Assignment A:
Please reproduce everything in the piece about Duncan Symonds from "I first got" down to "of the night.".
Assignment B:
In the piece about Duncan Symonds, what was the cellophane taped over his only chair meant to produce?
Assignment C:
Extend the piece about Duncan Symonds onward from its last sentence.

Selected passage:
[Start of section]
Duncan Symonds, frontman

I wanted to tell you about my friend Duncan.

We became friends and bandmates in about 1997/8, and he was the frontman of the band that played at my wedding in 2006. Well, he died on the evening of 6th January 2010, aged 35, in the company of his close family.

All my friends who met him; my wife; both of my brothers; my mum; my nephew; even my nan – they all liked Duncan. He had this authentic public schoolish charm, undermined deliciously by his capacity for outrageous naughtiness, topped off with a grin and a twinkle.

I first got to know him when I went with my friend (his girlfriend and later wife) Catrina, to see him in a gig at a hostile Racehorse pub in Northampton. It was just Duncan – and a drummer who couldn’t count – desperately fighting to engage the Sunday night drinkers with his songs. It goes down as one of the most inspired and energetic performances I’ve seen; his acoustic guitar was spattered with blood by the end of the night.

I straightaway offered my services as a bassist until he could find a more permanent solution. Our first rehearsal together was up in his flat, where he taught me the bassline to his song ‘Something Covered’. We sat on the floor because his only chair had a sheet of cellophane taped over the seat to produce a ‘snare’ drum for the purposes of recording.

We began a weekly 50-mile pilgrimage to St Neots, where we would meet up with his old schoolmate (and new drummer) Trussy. There, for a couple of hours, the three of us would patiently work up ideas from the most obscure corners of Duncan’s mind into crackling punkish songs.

A solid core of about ten or fifteen of us in Northampton had musical ambitions, but you don’t have to don your rose-tinted spectacles to see that Duncan was head and shoulders above all of us. His artistic aesthetic, his standards, were far and away the highest, most developed and most original. More than that, he could actually sing! He had presence! He had the energy, the volatility, the charisma, the fearlessness, the unselfconsciousness to front a band. It was effortless.

Everyone could see it.
[End of section]
Exercise data:
[Start of section]
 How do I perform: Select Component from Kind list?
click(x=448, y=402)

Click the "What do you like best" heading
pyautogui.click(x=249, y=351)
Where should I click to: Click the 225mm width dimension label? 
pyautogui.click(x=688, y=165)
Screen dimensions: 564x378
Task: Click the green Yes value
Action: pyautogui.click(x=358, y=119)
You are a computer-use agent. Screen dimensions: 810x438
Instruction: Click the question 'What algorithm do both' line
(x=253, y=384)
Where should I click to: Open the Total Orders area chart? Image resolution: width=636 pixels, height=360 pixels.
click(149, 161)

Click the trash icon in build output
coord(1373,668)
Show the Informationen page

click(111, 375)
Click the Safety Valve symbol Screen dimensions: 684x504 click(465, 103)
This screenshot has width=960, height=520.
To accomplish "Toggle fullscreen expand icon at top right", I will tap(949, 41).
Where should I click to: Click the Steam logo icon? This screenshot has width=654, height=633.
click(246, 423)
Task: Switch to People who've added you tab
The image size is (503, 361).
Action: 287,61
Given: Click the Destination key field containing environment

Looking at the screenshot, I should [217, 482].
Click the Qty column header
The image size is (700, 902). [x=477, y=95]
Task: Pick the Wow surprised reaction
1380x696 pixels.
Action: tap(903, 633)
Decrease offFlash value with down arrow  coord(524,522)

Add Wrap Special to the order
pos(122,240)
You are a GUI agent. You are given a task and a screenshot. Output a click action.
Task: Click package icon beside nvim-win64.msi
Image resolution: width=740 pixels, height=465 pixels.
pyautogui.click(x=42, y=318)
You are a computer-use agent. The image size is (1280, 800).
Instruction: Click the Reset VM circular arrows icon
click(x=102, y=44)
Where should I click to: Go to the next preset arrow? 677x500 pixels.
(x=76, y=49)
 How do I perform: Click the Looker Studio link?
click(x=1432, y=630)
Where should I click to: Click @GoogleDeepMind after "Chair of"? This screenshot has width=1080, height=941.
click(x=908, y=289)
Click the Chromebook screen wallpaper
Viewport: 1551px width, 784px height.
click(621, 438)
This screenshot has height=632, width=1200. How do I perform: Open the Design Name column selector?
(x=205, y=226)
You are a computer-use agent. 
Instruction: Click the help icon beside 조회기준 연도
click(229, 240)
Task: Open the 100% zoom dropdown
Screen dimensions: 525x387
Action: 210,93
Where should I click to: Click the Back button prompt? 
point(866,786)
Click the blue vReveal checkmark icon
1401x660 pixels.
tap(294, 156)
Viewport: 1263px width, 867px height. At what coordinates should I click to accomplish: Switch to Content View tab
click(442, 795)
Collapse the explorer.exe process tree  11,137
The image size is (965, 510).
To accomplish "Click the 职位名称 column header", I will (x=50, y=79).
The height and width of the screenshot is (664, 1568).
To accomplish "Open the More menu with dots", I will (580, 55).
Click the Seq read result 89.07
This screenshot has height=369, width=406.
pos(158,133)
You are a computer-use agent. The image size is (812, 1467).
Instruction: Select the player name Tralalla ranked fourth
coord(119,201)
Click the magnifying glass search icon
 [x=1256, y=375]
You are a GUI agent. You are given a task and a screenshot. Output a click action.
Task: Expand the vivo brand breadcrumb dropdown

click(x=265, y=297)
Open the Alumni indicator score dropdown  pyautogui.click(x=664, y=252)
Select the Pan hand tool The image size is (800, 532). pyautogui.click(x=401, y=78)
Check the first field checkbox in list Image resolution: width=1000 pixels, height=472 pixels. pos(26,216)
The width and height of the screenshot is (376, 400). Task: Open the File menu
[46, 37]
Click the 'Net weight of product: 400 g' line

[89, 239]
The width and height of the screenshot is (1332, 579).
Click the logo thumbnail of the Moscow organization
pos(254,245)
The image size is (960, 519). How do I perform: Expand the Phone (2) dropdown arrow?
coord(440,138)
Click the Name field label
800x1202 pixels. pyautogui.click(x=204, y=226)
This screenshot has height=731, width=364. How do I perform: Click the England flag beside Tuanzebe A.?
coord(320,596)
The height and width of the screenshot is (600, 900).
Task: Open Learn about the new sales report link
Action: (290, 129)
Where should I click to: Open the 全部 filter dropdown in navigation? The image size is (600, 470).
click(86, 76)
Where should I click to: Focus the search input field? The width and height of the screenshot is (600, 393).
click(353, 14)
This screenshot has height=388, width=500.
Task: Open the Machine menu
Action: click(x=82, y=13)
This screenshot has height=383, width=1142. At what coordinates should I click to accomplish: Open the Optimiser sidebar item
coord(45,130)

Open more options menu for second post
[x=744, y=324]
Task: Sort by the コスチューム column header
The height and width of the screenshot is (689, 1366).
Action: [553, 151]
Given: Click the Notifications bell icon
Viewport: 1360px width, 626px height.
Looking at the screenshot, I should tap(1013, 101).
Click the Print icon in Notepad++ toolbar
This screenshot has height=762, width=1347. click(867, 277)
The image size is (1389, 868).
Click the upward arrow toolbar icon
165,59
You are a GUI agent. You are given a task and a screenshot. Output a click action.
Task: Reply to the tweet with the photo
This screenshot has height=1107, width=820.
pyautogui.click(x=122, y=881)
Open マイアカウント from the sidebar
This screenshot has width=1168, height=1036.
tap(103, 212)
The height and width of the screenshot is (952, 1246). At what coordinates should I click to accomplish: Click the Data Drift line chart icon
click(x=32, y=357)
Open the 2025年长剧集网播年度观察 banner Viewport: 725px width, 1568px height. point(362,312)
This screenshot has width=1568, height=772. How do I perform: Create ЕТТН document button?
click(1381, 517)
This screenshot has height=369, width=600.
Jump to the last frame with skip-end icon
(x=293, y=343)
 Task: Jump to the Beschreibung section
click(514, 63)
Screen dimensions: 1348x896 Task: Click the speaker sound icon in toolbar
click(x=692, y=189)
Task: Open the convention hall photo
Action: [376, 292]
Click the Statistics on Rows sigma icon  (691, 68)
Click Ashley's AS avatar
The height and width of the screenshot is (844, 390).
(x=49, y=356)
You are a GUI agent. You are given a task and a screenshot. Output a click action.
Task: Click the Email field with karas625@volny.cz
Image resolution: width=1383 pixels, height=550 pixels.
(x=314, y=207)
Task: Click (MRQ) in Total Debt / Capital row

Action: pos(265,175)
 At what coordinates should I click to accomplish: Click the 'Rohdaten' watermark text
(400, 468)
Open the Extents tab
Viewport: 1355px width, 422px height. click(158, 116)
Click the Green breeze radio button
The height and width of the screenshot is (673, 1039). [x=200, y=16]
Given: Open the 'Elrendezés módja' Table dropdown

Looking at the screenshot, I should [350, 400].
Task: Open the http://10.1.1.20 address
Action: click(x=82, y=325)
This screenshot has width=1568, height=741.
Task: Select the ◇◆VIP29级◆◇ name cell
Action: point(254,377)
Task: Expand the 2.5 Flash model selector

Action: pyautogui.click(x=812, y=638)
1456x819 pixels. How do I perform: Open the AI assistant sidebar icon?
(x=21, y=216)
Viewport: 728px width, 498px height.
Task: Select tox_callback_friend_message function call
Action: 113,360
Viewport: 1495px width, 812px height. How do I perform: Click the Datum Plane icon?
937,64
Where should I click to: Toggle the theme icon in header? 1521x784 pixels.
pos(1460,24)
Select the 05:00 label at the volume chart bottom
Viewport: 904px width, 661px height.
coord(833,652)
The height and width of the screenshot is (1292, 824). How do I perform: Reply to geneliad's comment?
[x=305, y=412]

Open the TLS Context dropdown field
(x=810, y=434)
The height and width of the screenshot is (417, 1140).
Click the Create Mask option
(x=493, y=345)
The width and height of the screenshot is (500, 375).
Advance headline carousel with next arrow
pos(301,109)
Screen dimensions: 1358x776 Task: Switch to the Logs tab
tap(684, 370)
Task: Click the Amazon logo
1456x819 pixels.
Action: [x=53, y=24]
[End of section]
Answer box A:
I first got to know him when I went with my friend (his girlfriend and later wife) Catrina, to see him in a gig at a hostile Racehorse pub in Northampton. It was just Duncan – and a drummer who couldn’t count – desperately fighting to engage the Sunday night drinkers with his songs. It goes down as one of the most inspired and energetic performances I’ve seen; his acoustic guitar was spattered with blood by the end of the night.

Answer box B:
A "snare" drum for the purposes of recording.

Answer box C:
Most unusually, however, he was a man who genuinely cared for everyone else’s ideas. If you had an idea, he would leap on it and nurture it, and get everything he could out of it. He’s the only person I’ve known who’s ever really done that: he knew that the idea was king.

Two years on, and shortly before my temporary position in the band was permanently filled by good friend Dave, we marched into the Lodge Studios in Northampton to make a record of where we’d got to. Rather than the standard four tracks, we managed to record and mix a full thirteen in a single day. That session goes down as being among the most fondly remembered days of my life.

My favourite of Dunc’s songs from this time is On This Day I am The Flyer.

It’s not at all representative of the band’s restless, high-energy, melodic eccentricity, and I highly recommend you have a listen to them here.

These couple of years weren’t easy lifewise, but they were hugely creative. You can pack a lot of talking into 50 miles of driving every week, and we would enthuse about Dunc’s hopes for Orwell Music, and memories of his former bands Rudder and Strange New Creation, and about my hopes for my writing. Those years also form the basis of a large slice of who I am now, my creative thinking, my musical tastes: the Dirty Three, Mark Kozelek, Tindersticks, the Breeders, the Amps, Ride, PJ Harvey, Pixies – artists from the core of my tastes, many introduced to me by Dunc, and all of whom keep his influence alive and thriving.

I built the wedding band around the hope that the ten or fifteen of us from Northampton would play, and that Duncan would front it. I always felt it was a big ask for someone like Duncan – a man of particular tastes – but he showed nothing but warmth and enthusiasm for the whole enterprise. This is the main memory of Duncan that will stay with me, although I could just as well bask in the glory of the volatile, snarling, laughing frontman of Orwell Music.

These memories also provide the overriding feeling of the moment: here we are, all of us family or friends or bandmates – and we’ve lost our frontman.